If we examine the facts as found by the trial court, and unchallenged by the City of Spokane, we see there is a practical difficulty involved for the business tenants of petitioner, i.e., lack of identification of the business location. The practical difficulty is caused by the peculiar condition of the property in question, i.e., a 13-story apartment house with an uncommonly large number of business tenants contiguous to the central business zone but blocked for the most part from its view by a large building. It is obvious the type of signs allowed in the RO-1 zone are inappropriate for petitioner's building. The totality of facts illustrates that the resulting hardship is unnecessary. From our *419 examination of the record we find the trial court's findings of fact do support its conclusion that the board acted in an arbitrary and capricious manner by disregarding the facts presented. State ex rel. Myhre v. Spokane, 70 Wn.2d 207, 422 P.2d 790 (1967).

The City of Spokane also challenges the trial court's conclusion that although petitioner's sign violates the zoning ordinance, it is not contrary to the health, safety, and welfare of the public. We agree with the trial court. No showing was made by the City of Spokane as to how petitioner's sign impaired the health, safety, and welfare of the public.
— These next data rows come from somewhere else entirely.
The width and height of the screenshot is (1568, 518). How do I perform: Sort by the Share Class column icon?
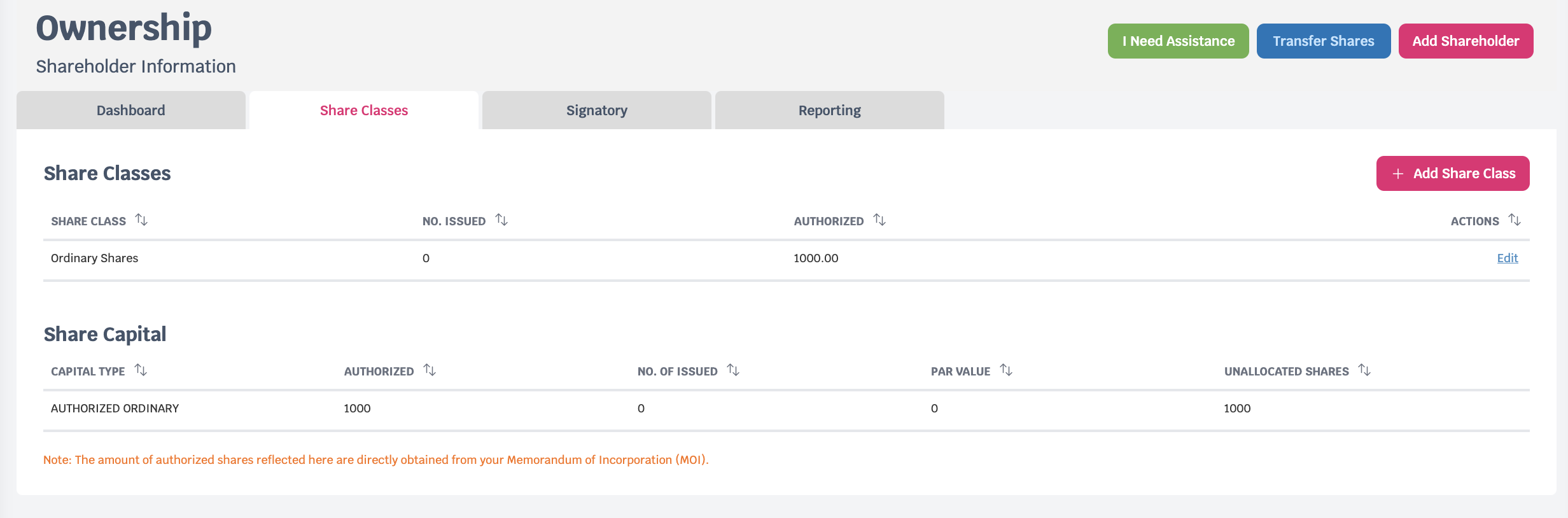click(141, 220)
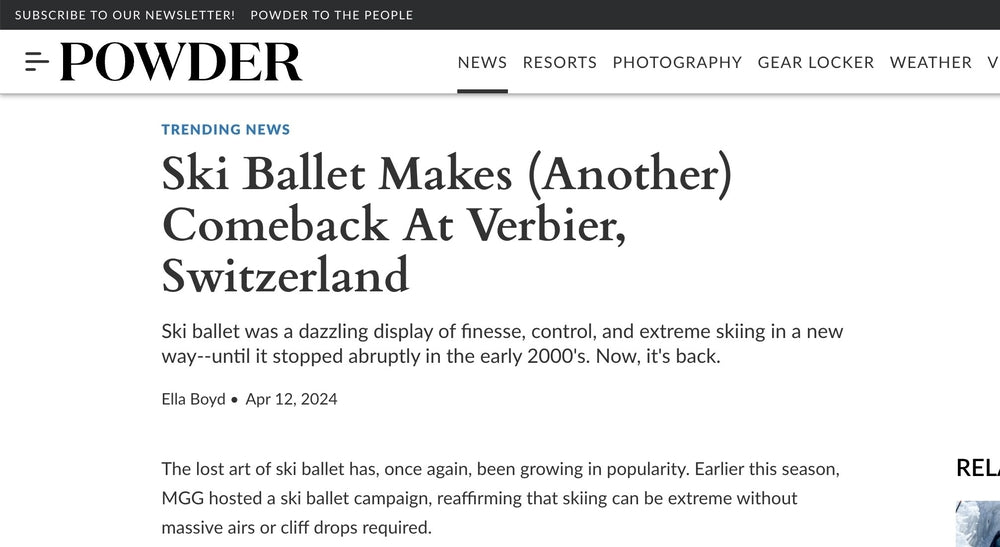Click MGG in the article text

point(182,498)
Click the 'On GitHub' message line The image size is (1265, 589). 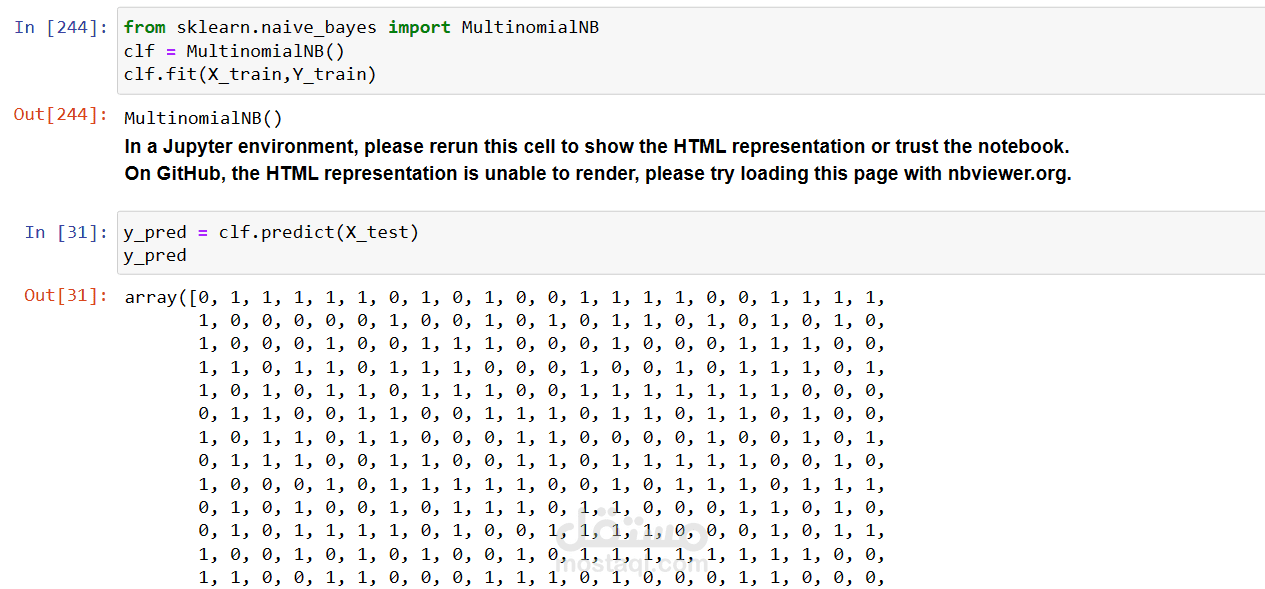[596, 173]
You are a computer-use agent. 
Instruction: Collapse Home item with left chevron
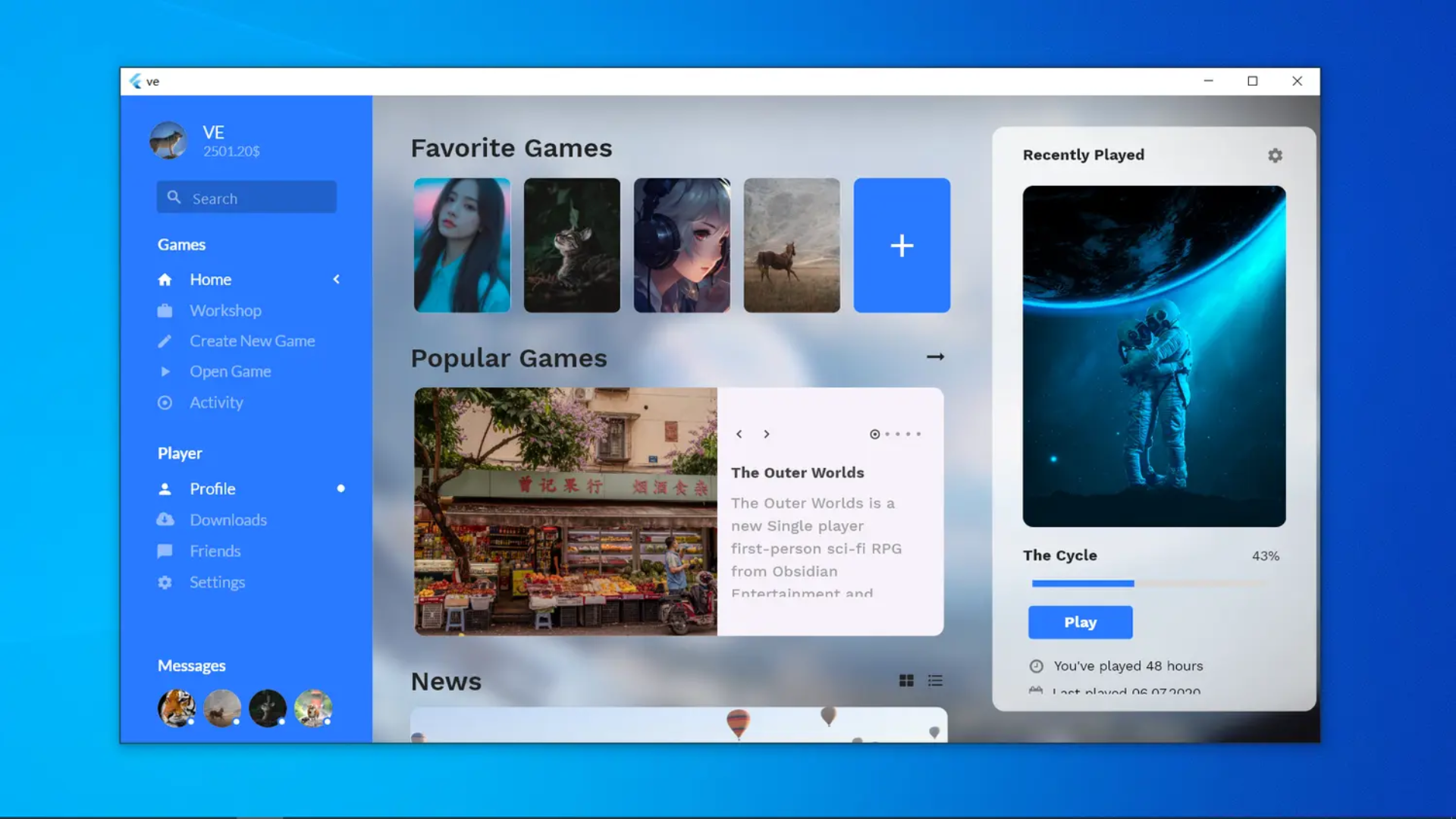pyautogui.click(x=337, y=280)
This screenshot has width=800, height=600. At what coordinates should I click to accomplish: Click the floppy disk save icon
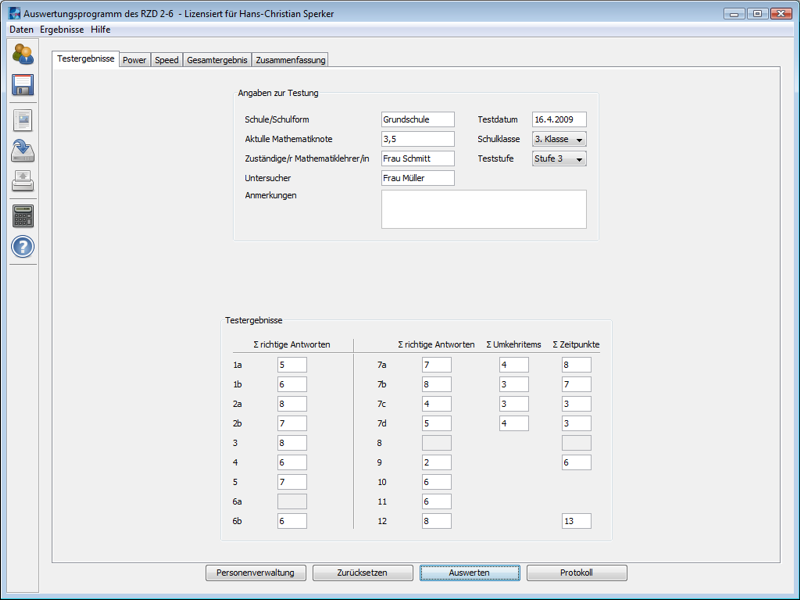(22, 85)
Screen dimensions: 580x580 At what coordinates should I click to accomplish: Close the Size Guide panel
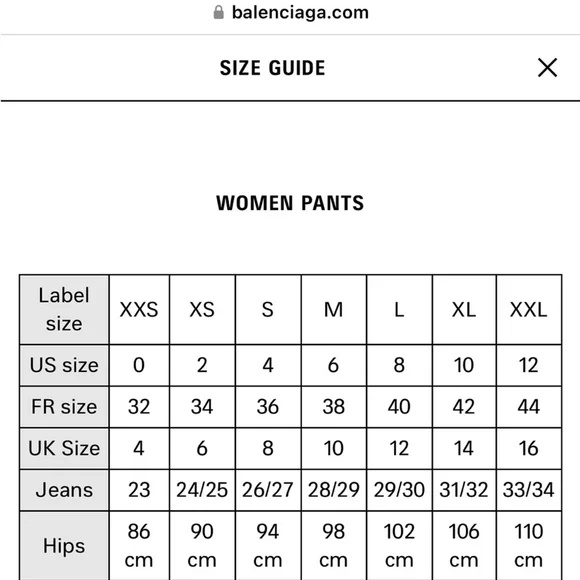point(547,68)
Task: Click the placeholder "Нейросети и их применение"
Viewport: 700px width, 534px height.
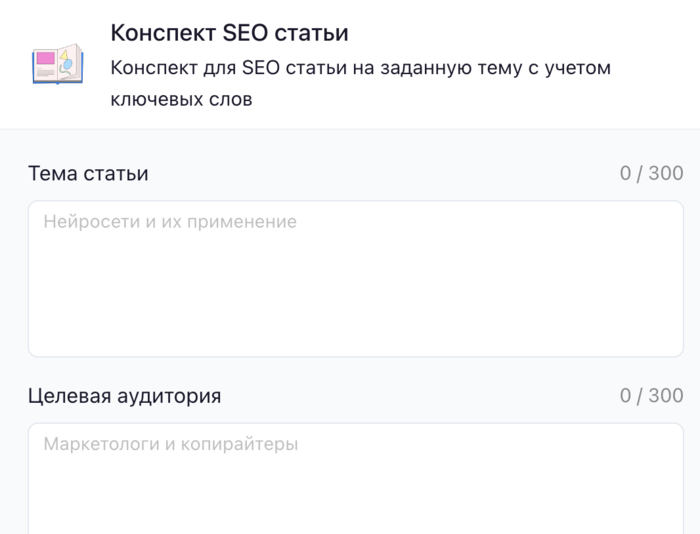Action: [x=170, y=221]
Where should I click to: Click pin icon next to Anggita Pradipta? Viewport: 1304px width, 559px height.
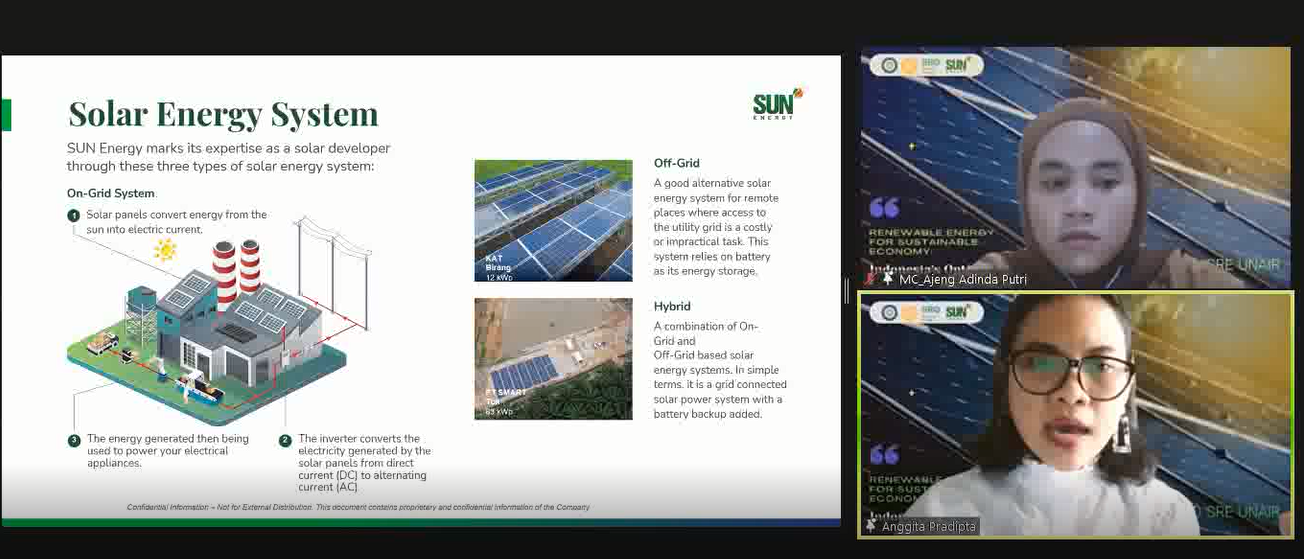click(872, 526)
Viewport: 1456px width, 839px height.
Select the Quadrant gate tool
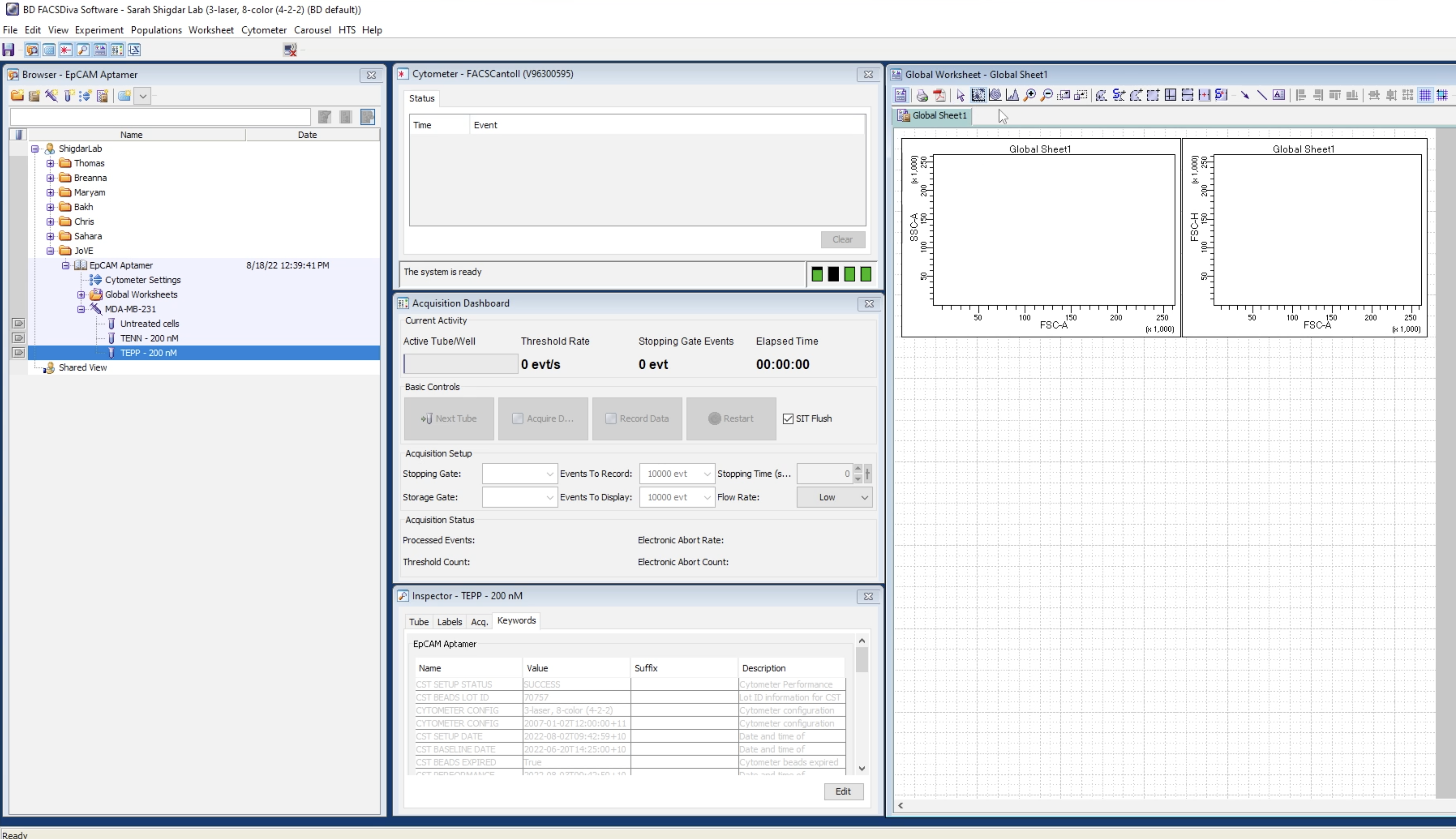pos(1170,95)
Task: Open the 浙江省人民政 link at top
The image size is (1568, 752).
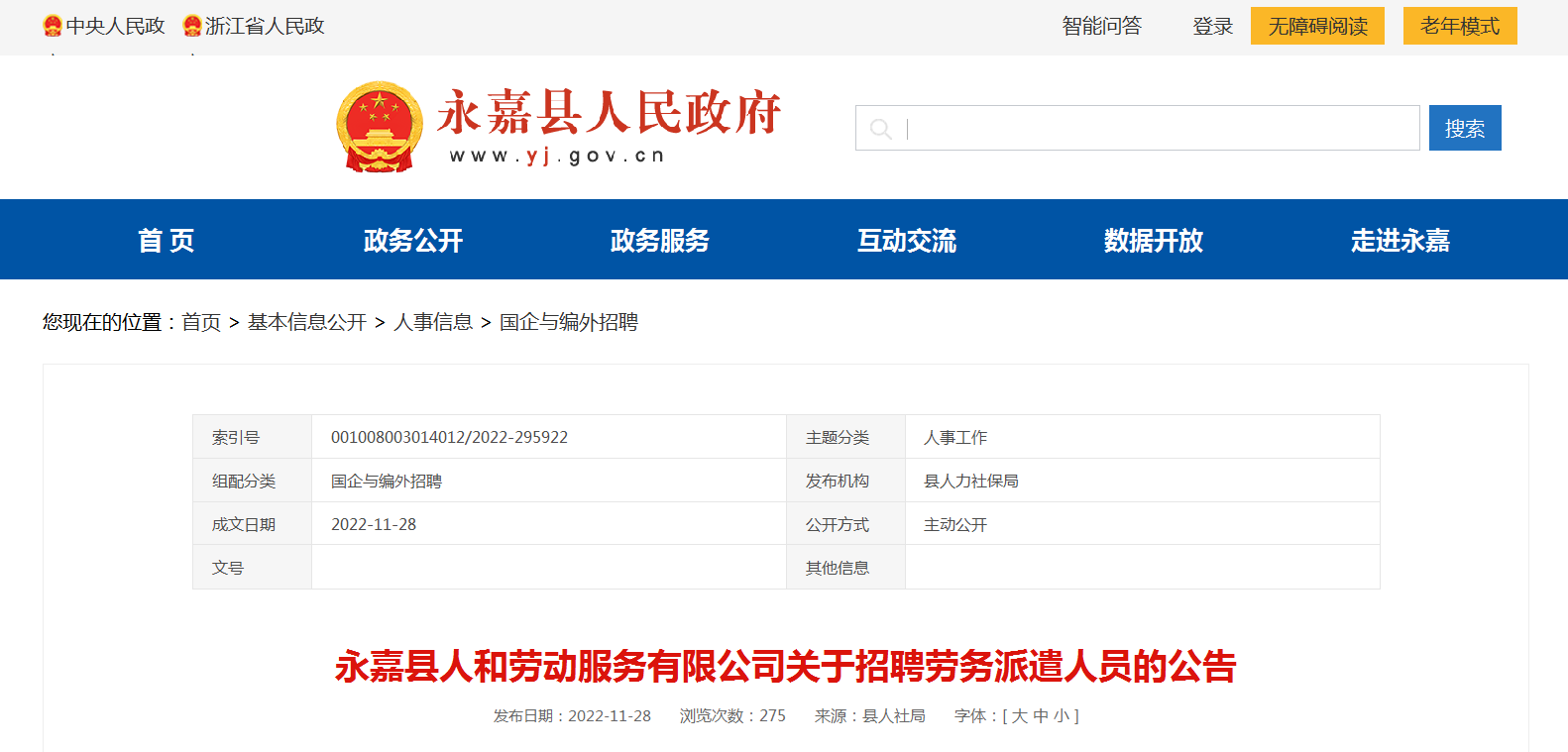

The City of Spokane's assertion that the granting of this variance would cause a precedent which eventually would sap the strength of the Comprehensive Zoning Ordinance of the City of Spokane is without merit. The terms of the ordinance are clear; a variance should only be granted where practical difficulties or unnecessary hardships are caused by peculiar conditions inherent in the property for which the variance is sought and which conditions are not shared with any of the surrounding land. Each request for a variance must stand or fall on its own merits.

Judgment affirmed.

EVANS, C.J., and GREEN, J., concur.

NOTES

[1] The record on appeal consists of the same evidence presented to the trial court.

[2] Unlike Quan, we do not have a record of the entire hearing before us. However, the minutes of the Zoning Board of Adjustment are in evidence as an exhibit.